■ **Raw data**:
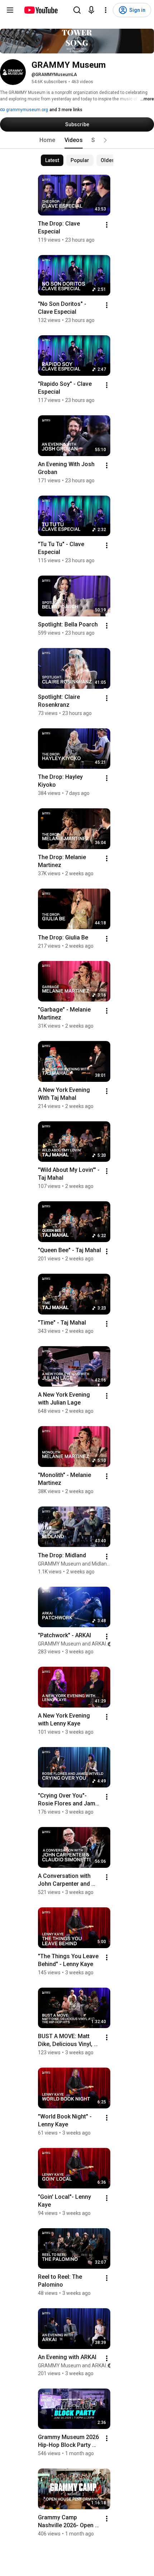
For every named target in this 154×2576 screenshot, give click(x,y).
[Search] (77, 10)
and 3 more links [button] (65, 109)
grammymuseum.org (26, 109)
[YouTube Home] (41, 10)
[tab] (47, 140)
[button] (105, 140)
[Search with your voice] (91, 10)
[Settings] (105, 10)
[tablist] (77, 140)
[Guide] (10, 10)
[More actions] (107, 225)
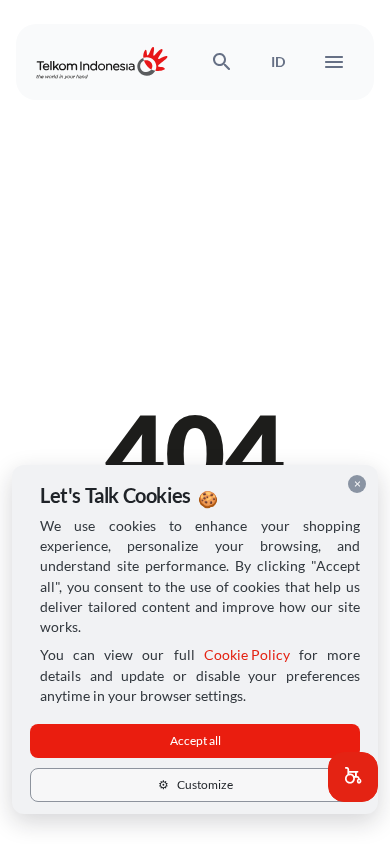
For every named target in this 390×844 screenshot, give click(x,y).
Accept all (195, 740)
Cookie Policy (247, 655)
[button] (353, 777)
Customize (195, 784)
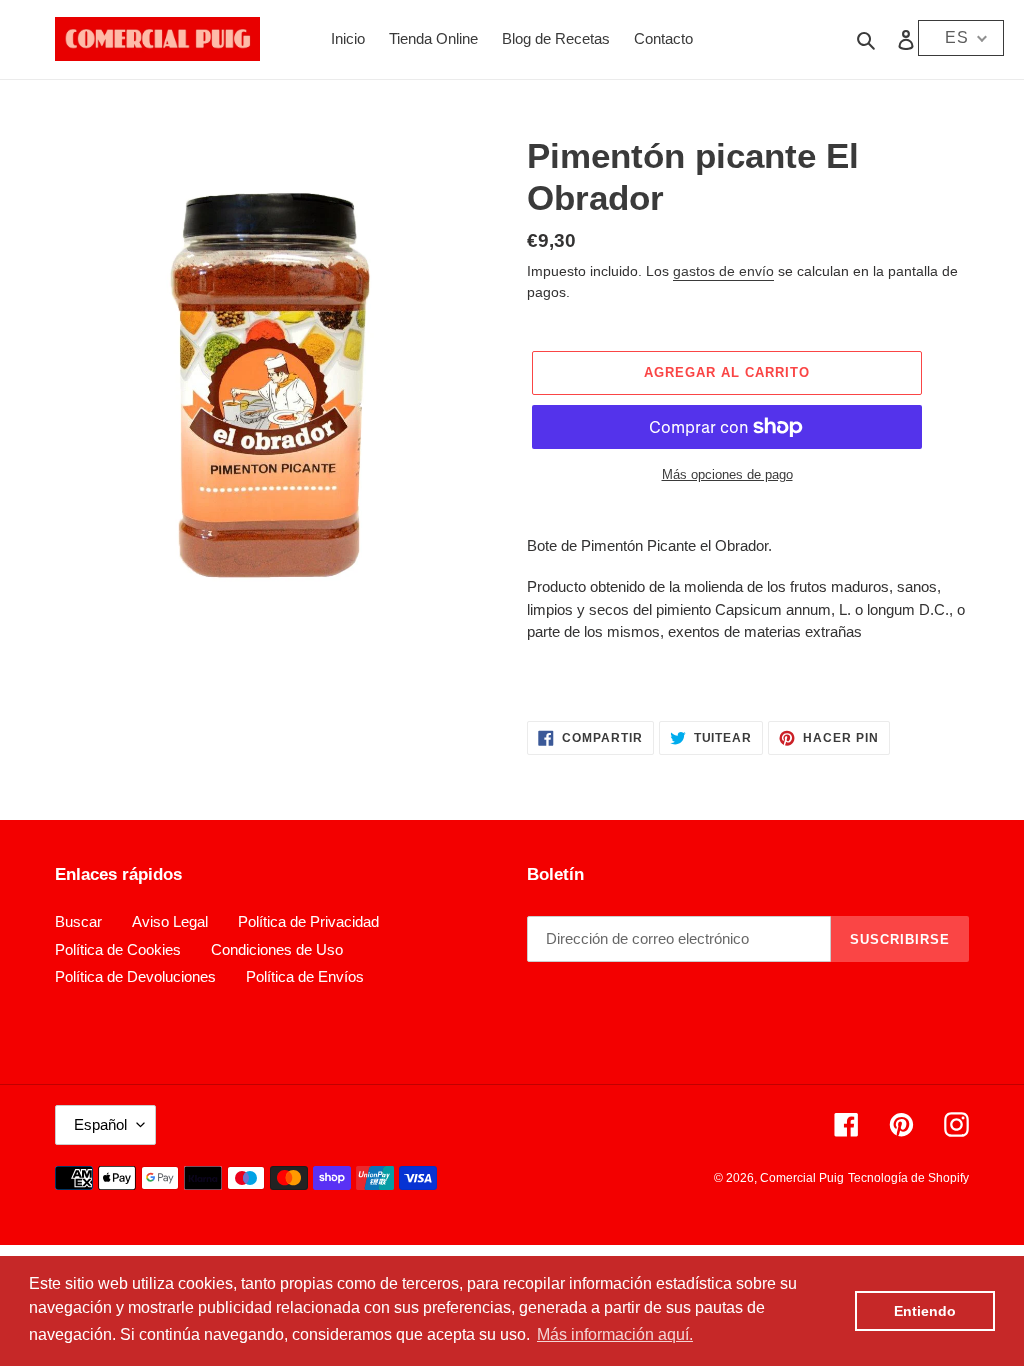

■ **Aim of the exercise**:
Search the material above for the string "button". Show every line that holds it.

■ **Answer box**:
and 3 more links [button] (65, 109)
[button] (105, 140)
[button] (353, 777)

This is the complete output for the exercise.